▸ WORK INSTRUCTION
Your output should be exactly the lines from the one containing "This screenshot has" through the final line of the records, both included, with every picture left out.

[Stored items]
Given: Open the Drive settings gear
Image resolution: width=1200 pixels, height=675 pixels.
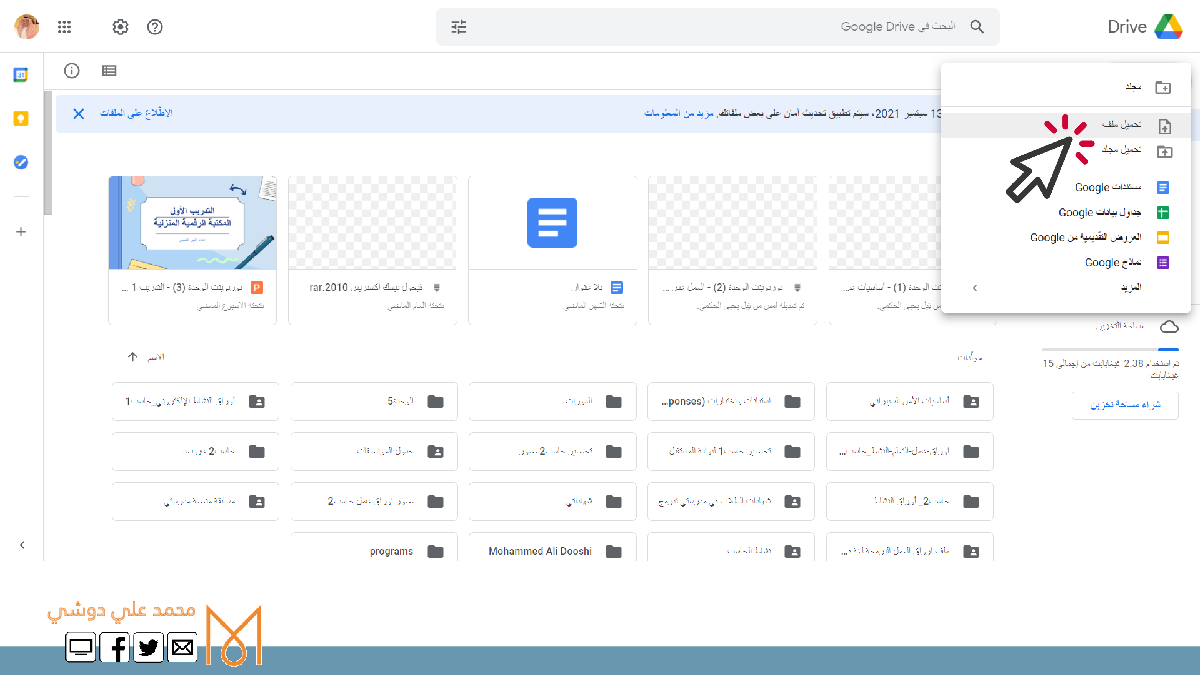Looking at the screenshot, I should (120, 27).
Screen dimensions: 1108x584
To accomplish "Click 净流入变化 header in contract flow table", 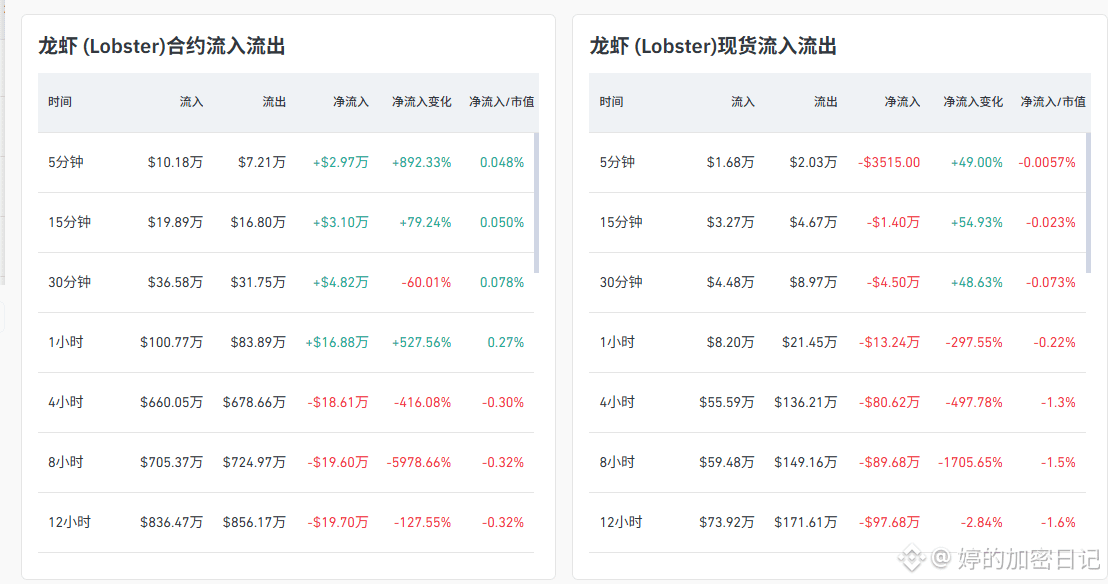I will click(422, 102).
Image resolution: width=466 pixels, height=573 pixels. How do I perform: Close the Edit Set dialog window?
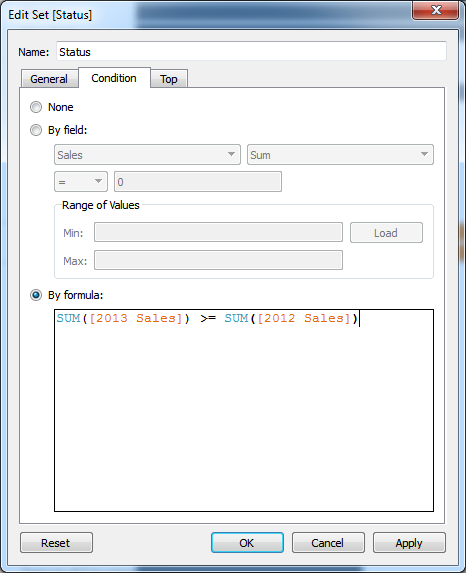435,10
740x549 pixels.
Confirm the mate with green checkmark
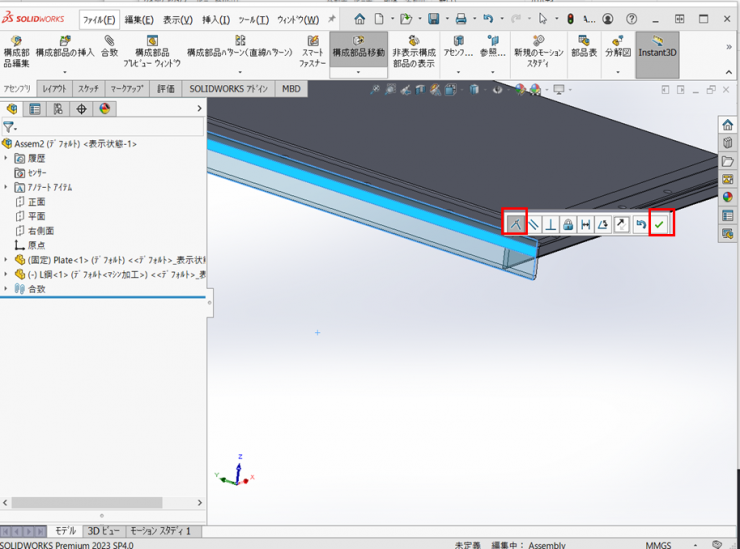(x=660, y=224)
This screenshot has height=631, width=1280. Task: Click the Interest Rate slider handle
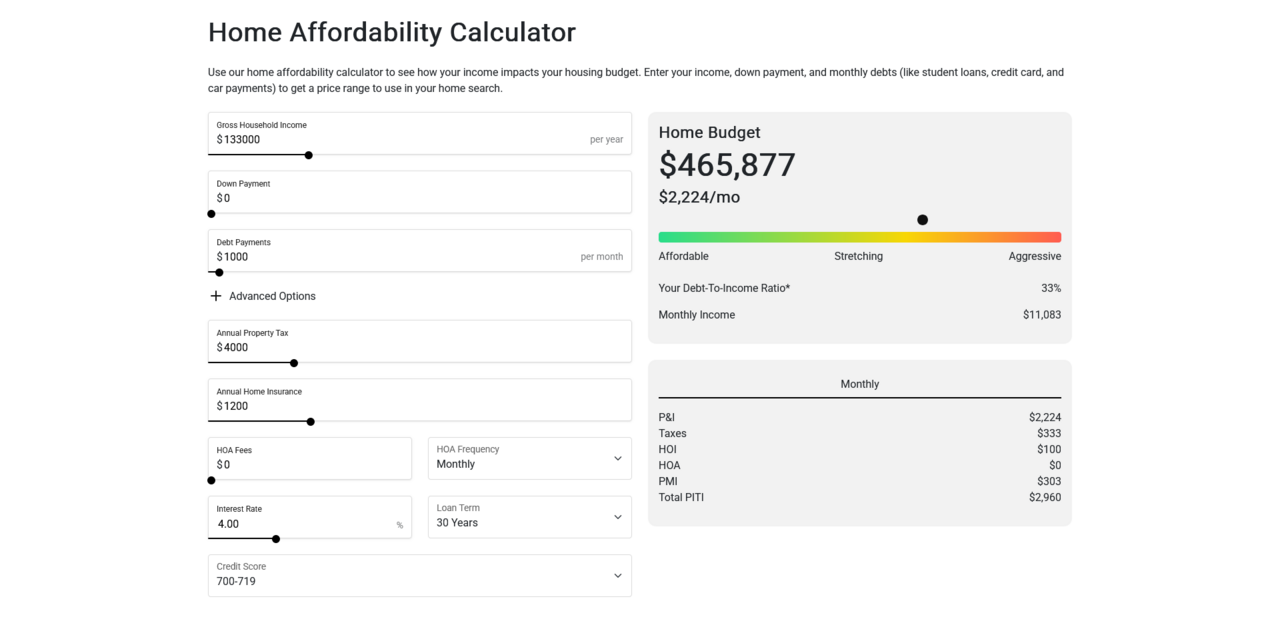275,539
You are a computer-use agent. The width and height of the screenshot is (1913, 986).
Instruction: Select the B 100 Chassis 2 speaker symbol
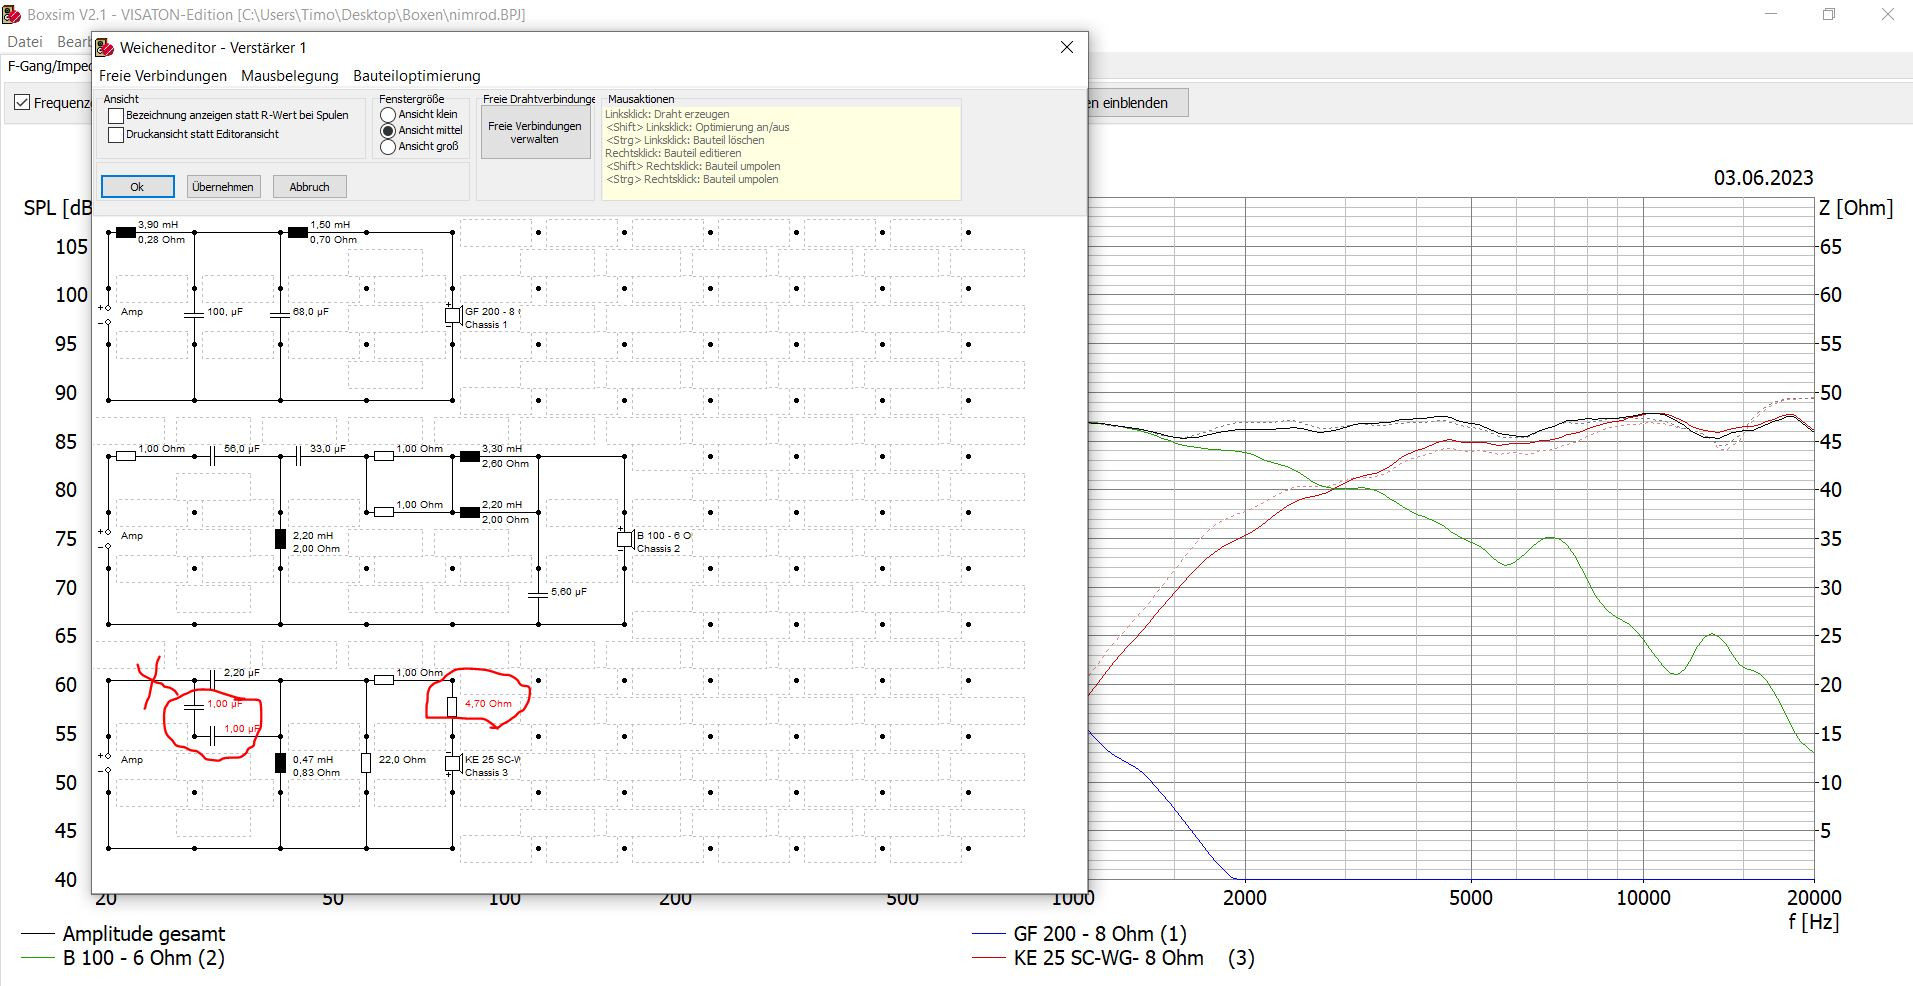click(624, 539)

▸ RESULT BELOW
This screenshot has height=631, width=1280. Task: Click the Interest Rate slider handle
275,539
You are a computer-use agent. The width and height of the screenshot is (1913, 986).
Instruction: Select the B 100 Chassis 2 speaker symbol
click(624, 539)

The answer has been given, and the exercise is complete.